By Adrian Benne and Oskar Catoggio
Recovery after a large workout can sometimes feel worse than the main event itself. Here we will talk about a few simple strategies you can try yourself to help push through and stay on top of your recovery and get back to training, work or just your normal day-to-day.
The greater the prolonged period of inactivity you have post ride, the more uncomfortable and stiffer you will feel trying to do everyday tasks. Active recovery is one of the best approaches to improve recovery times and we preach this to every client. Although we're leaning more towards cycling in this article given the number of sore bodies following yesterday's Around The Bay event, these following tips are relevant for any recovery from a heavy exercise session.
Some sport specific activity is a great place to start for any recovery. Jumping straight back onto the bike might be the last thing you want to do, however getting out for a cruisey, relaxed pedal helps to lubicate the joints and flush out any inflammation, which can help to overcome the stiffness and soreness. Getting the legs moving will also increase blood flow to the fatigued muscles to assist the body’s process of tissue healing. You don't have to be out to break any PRs, just keep the cadence low and pedal in a light gear to get the legs turning over.
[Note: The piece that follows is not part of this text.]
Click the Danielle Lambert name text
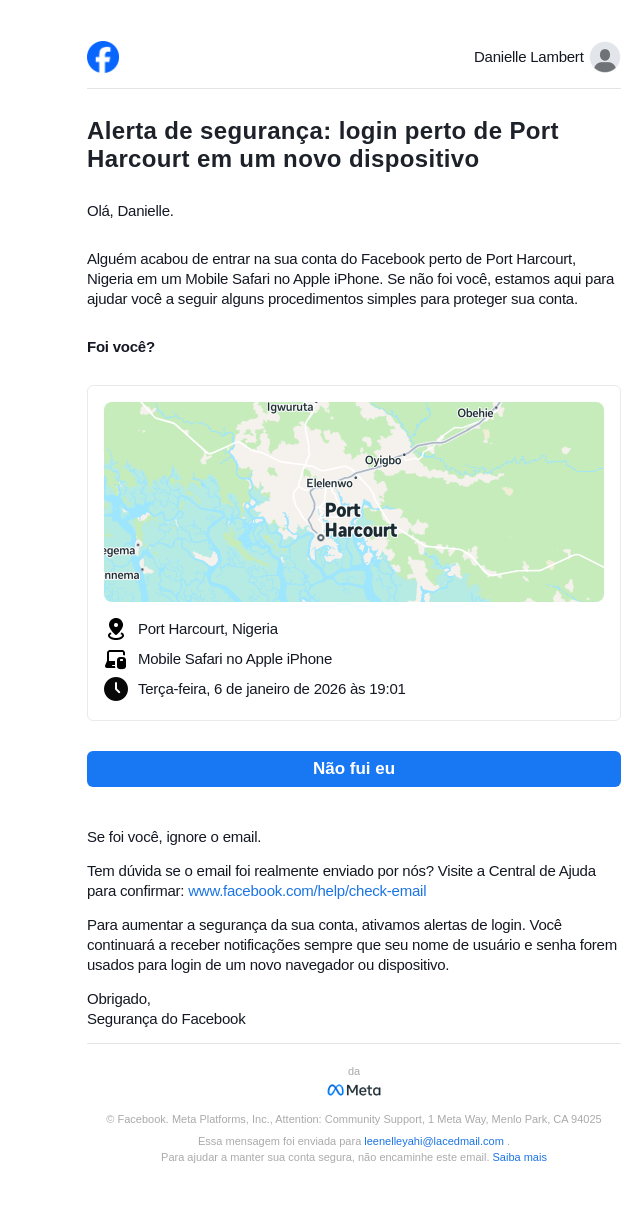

If you have pulled up fairly tender around the saddle area and couldn't bare any further saddle time, there are other options. Any type of gentle cardio, or low resistance lower body exercises will assist muscle recovery by keeping the muscle fibres active, but not so much that they will be stressed and fatigue further. Getting out for a walk is a really easy option if you can't bring yourself to climb back onto the bike just yet. If you fancy a swim, you can get the added benefit of cryotherapy effects of the cold water if you respond well to that, as well as the gentle pressure from the water itself. Even doing some slow, easy bodyweight exercises such squats, lunges, seated knee extensions, and bridges can help to get everything moving again.
Supplements can be of assistance as well, particularly magnesium tablets or powders for this situation. Magnesium supplements have been shown to assist muscle health, reduce cramp onset and spasms. They also have the added benefit of reducing sleeplessness, which is a huge part of muscle healing. PhysioLife stocks the full range of ‘Pillar Performance’ supplement line, so have a chat to your physio about whether supplements may be appropriate for your recovery.
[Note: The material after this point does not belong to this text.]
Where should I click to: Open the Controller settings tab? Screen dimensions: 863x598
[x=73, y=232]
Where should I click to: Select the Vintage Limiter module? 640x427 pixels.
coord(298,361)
If the above strategies aren’t quite doing the job, sometimes a bit of hands-on therapy can be required to provide further recovery. Gentle soft tissue work will allow for similar effects of active recovery by encouraging blood flow to the tissues, as well as helping you relax post workout. This is also a good opportunity to chat to your physio about any other aches and pains you might have, or potential injuries that may have been missed.